Long-time engineering instructor brings his practical experience and his love for a challenge into the classroom

'I want to show my students that nothing is impossible'

James Hendrickson’s academic life has come full circle.

A former Penn State Beaver student, Hendrickson went on to Penn State University Park to complete his bachelor’s degree in mechanical engineering.

Recently he returned to University Park to accept the prestigious Penn State Engineering Alumni Society Outstanding Teaching Award.

His teaching was also honored when he received the Penn State Beaver Advisory Board Michael Baker Jr. Inc. Faculty Excellence in Teaching Award.

Hendrickson, who has been an instructor in engineering at Beaver since 2006, said it was an honor to receive such a prestigious award.

“This award is really based on student opinions, which means that I’m doing more good than harm,” he said. “I like to work with young people who are enthusiastic about their ideas.

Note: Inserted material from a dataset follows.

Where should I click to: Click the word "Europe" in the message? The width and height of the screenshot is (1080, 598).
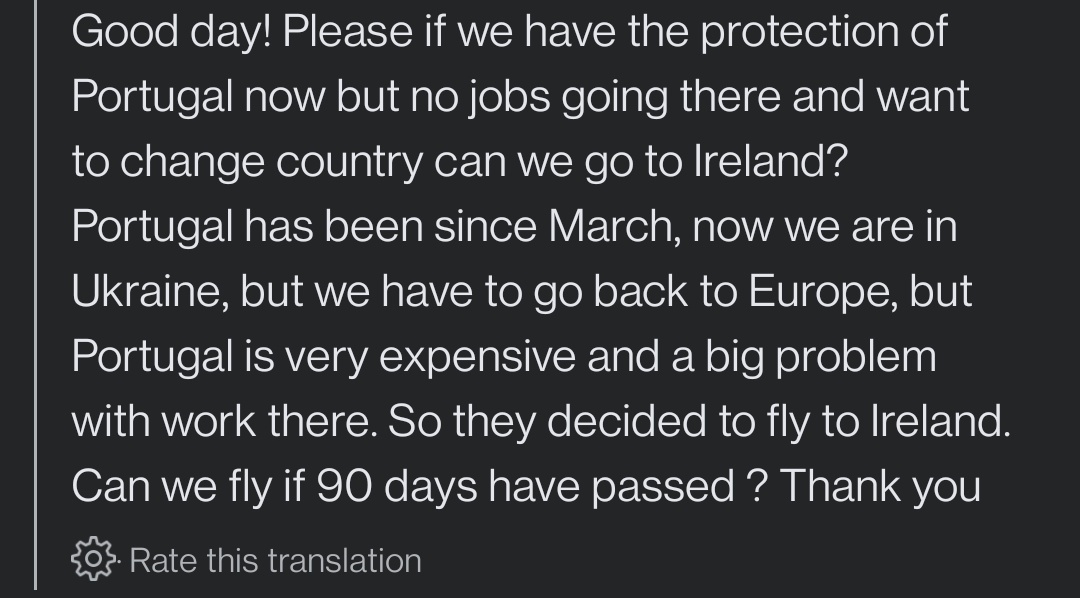(x=822, y=292)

“When you work in the engineering field, people become burned out and think everything is impossible, but I want to show (my students) that nothing is impossible.”

Before teaching at Beaver, Hendrickson worked as principal engineer for Mine Safety Appliances in Cranberry Township. He was also a senior engineer for Westinghouse Electric Corporation's Science and Technology Center and Nuclear Service Divisions.

He holds U.S. patents in the fields of superconductive energy storage, power generation, thermal imaging, personal protective equipment, and continuous steel casting.

So, what brought him back to Beaver campus?

“Coming back to Beaver was a great opportunity. I had a fondness for the campus because I went here,” he said.

That fondness doesn’t translate into softness in the classroom.

“Hendrickson’s classes are hard. He gets right into things. In the beginning, he wants to find out who really wants to stick it out and be an engineer,” said former student Andrew Kwiatkowski.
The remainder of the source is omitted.